Records for finding displayed items:
▽

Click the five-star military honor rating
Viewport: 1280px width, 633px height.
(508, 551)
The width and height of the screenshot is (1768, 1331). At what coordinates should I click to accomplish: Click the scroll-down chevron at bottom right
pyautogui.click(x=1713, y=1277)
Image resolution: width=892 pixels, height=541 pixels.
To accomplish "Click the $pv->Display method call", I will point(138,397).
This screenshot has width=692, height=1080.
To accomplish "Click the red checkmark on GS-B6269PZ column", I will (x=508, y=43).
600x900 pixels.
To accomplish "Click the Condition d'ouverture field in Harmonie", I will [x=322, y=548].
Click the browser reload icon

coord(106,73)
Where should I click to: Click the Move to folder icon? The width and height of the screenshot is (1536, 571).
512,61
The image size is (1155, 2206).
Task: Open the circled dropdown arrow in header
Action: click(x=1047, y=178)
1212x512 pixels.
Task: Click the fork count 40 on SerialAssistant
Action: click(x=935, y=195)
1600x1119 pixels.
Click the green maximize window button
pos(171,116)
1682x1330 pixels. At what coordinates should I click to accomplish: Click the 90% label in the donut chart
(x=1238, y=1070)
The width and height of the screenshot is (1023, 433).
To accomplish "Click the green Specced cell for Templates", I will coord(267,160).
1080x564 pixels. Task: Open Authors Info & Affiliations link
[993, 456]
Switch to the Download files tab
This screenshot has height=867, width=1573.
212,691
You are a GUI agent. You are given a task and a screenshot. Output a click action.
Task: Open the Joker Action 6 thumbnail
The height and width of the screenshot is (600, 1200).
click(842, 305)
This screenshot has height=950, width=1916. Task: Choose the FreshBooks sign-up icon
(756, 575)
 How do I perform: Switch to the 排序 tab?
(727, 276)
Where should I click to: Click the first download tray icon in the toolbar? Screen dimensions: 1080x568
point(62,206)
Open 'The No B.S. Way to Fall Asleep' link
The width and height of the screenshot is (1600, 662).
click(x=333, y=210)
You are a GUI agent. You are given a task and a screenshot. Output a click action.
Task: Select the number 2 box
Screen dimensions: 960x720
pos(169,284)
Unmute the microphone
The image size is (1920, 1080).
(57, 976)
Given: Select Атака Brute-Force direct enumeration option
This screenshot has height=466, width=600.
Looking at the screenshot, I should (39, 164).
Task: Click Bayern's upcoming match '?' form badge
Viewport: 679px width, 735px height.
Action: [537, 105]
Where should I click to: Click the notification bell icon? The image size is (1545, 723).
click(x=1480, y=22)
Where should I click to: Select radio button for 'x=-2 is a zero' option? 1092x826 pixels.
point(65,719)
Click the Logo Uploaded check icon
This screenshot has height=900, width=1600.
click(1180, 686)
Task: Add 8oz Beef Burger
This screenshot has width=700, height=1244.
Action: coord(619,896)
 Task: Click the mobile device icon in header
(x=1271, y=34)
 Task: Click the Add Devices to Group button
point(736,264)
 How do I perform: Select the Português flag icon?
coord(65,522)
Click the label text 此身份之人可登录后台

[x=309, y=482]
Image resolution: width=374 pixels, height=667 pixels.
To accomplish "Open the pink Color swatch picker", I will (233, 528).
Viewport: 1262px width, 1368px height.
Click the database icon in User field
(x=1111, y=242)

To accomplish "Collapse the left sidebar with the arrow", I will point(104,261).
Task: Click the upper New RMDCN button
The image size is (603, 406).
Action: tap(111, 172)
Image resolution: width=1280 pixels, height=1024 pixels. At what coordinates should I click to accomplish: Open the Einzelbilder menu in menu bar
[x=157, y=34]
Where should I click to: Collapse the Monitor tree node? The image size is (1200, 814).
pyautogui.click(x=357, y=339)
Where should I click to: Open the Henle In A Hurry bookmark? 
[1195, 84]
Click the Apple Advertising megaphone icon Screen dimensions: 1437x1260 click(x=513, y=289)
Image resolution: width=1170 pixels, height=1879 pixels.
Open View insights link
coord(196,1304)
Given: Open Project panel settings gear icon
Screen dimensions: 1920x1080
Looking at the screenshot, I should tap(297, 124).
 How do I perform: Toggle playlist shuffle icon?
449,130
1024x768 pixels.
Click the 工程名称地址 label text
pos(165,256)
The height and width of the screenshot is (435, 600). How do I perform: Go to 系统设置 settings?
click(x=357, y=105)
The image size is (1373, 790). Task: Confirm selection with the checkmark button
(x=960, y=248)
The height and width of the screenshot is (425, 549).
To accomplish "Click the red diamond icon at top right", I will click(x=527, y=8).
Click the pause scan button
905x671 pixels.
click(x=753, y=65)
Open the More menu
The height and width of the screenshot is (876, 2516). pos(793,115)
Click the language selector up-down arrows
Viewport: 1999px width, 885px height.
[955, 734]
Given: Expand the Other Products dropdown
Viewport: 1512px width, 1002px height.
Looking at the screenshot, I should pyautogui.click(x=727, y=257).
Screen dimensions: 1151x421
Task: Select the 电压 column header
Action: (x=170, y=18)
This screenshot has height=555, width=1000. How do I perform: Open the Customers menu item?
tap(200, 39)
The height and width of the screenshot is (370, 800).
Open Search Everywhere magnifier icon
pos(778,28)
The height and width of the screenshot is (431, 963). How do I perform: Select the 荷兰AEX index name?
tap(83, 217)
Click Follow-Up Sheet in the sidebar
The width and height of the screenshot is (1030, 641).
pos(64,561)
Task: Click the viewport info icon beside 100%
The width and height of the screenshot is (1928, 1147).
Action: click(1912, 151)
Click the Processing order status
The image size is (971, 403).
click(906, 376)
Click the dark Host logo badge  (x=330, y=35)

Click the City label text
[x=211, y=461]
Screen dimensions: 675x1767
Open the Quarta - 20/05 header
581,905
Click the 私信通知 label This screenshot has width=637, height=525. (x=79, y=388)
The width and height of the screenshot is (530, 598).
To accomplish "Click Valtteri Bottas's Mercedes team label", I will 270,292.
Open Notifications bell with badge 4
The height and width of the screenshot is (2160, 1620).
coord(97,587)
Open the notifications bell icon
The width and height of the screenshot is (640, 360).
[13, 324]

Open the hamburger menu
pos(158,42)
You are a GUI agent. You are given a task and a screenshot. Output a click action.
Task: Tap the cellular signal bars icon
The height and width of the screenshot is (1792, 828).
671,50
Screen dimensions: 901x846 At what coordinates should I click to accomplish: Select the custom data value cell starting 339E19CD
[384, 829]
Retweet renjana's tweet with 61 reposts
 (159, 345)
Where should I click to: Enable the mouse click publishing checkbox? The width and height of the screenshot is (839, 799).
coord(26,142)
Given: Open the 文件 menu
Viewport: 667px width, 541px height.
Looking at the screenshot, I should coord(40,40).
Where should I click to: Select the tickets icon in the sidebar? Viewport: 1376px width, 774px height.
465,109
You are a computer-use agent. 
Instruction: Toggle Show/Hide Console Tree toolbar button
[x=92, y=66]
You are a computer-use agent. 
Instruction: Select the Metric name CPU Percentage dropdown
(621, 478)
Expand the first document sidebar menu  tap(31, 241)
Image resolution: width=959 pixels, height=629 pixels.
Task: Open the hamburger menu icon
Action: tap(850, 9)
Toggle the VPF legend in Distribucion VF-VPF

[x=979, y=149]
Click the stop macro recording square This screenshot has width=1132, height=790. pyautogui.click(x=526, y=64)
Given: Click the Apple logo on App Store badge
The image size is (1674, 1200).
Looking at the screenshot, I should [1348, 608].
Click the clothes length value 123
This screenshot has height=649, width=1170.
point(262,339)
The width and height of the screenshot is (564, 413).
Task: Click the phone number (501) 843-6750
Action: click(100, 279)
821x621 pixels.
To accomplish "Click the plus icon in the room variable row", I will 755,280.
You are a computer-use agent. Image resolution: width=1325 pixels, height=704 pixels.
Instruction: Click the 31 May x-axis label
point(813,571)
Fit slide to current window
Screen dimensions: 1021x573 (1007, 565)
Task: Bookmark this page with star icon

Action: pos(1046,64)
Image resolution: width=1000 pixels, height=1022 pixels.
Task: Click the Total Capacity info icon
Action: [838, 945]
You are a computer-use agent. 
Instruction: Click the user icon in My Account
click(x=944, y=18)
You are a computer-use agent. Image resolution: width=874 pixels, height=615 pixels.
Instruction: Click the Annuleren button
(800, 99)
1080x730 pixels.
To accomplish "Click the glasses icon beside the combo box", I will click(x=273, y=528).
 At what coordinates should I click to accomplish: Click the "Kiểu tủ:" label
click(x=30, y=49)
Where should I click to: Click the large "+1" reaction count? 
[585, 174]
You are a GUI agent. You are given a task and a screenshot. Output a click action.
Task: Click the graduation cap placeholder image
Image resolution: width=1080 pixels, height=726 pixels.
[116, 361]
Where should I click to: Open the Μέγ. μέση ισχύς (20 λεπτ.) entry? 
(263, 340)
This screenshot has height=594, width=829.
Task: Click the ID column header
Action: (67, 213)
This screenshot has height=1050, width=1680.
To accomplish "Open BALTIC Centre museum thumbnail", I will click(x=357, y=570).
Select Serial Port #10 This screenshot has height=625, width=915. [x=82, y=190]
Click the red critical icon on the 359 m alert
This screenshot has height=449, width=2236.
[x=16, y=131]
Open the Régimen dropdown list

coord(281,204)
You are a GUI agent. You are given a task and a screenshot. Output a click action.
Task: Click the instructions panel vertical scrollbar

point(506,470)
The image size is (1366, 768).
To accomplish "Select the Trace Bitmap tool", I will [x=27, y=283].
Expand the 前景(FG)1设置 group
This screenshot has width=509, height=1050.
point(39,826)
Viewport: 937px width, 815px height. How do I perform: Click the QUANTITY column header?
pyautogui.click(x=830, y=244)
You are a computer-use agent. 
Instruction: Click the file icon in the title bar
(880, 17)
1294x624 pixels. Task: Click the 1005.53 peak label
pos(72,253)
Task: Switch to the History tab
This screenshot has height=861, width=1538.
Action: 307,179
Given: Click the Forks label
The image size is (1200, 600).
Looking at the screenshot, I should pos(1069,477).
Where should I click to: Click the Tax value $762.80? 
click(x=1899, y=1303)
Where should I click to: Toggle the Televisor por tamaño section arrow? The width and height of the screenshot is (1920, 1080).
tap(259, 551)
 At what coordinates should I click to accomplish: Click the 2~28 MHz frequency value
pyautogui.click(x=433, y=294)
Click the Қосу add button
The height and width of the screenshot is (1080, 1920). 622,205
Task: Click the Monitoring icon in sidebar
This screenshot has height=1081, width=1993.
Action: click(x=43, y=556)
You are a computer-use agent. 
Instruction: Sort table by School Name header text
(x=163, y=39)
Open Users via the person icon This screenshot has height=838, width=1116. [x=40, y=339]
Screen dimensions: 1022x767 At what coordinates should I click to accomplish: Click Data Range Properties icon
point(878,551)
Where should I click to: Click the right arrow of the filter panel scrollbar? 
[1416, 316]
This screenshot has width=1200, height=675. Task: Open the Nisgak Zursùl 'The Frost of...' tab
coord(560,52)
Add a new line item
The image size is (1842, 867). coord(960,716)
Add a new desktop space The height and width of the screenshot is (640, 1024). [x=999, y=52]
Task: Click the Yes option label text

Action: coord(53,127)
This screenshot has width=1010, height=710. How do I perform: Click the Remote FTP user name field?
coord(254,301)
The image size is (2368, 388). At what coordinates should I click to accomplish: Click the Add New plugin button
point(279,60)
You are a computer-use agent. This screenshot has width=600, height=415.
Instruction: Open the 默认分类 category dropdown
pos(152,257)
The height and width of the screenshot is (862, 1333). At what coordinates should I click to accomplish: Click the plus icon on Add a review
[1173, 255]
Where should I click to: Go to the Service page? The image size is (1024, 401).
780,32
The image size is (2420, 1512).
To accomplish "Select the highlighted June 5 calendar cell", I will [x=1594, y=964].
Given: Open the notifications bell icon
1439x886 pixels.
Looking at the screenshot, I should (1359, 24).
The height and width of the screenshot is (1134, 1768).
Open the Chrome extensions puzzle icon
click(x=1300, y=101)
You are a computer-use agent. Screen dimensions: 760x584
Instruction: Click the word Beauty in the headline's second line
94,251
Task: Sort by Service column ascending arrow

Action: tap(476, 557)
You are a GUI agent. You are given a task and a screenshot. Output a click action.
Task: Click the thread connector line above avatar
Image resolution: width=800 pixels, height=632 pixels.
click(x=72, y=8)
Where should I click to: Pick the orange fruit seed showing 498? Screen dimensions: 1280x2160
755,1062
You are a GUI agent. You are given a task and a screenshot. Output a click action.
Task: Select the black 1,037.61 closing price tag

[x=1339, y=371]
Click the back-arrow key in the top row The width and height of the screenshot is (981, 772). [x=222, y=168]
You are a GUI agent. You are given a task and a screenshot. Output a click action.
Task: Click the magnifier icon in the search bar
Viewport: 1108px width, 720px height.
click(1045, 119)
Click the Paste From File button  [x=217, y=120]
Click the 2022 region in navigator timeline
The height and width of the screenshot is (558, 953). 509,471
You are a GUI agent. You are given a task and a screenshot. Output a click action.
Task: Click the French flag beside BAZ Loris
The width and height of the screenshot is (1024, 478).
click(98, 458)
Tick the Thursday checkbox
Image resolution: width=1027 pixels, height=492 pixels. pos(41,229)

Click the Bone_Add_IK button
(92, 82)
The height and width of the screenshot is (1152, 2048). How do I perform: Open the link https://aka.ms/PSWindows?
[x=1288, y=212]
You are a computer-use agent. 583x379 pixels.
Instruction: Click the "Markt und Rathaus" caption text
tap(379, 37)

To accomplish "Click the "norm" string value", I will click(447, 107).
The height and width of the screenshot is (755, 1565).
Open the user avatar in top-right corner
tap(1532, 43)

△

*Short exercise*
Render the records from the line with "Where should I click to: Enable" to the line with "Action: [838, 945]", both included, as a JSON list of strings with one string per line, leaving out blank lines.

*Response*
[
  "Where should I click to: Enable the mouse click publishing checkbox? The width and height of the screenshot is (839, 799).",
  "coord(26,142)",
  "Given: Open the 文件 menu",
  "Viewport: 667px width, 541px height.",
  "Looking at the screenshot, I should coord(40,40).",
  "Where should I click to: Select the tickets icon in the sidebar? Viewport: 1376px width, 774px height.",
  "465,109",
  "You are a computer-use agent. ",
  "Instruction: Toggle Show/Hide Console Tree toolbar button",
  "[x=92, y=66]",
  "You are a computer-use agent. ",
  "Instruction: Select the Metric name CPU Percentage dropdown",
  "(621, 478)",
  "Expand the first document sidebar menu  tap(31, 241)",
  "Image resolution: width=959 pixels, height=629 pixels.",
  "Task: Open the hamburger menu icon",
  "Action: tap(850, 9)",
  "Toggle the VPF legend in Distribucion VF-VPF",
  "[x=979, y=149]",
  "Click the stop macro recording square This screenshot has width=1132, height=790. pyautogui.click(x=526, y=64)",
  "Given: Click the Apple logo on App Store badge",
  "The image size is (1674, 1200).",
  "Looking at the screenshot, I should [1348, 608].",
  "Click the clothes length value 123",
  "This screenshot has height=649, width=1170.",
  "point(262,339)",
  "The width and height of the screenshot is (564, 413).",
  "Task: Click the phone number (501) 843-6750",
  "Action: click(100, 279)",
  "821x621 pixels.",
  "To accomplish \"Click the plus icon in the room variable row\", I will 755,280.",
  "You are a computer-use agent. Image resolution: width=1325 pixels, height=704 pixels.",
  "Instruction: Click the 31 May x-axis label",
  "point(813,571)",
  "Fit slide to current window",
  "Screen dimensions: 1021x573 (1007, 565)",
  "Task: Bookmark this page with star icon",
  "Action: pos(1046,64)",
  "Image resolution: width=1000 pixels, height=1022 pixels.",
  "Task: Click the Total Capacity info icon",
  "Action: [838, 945]"
]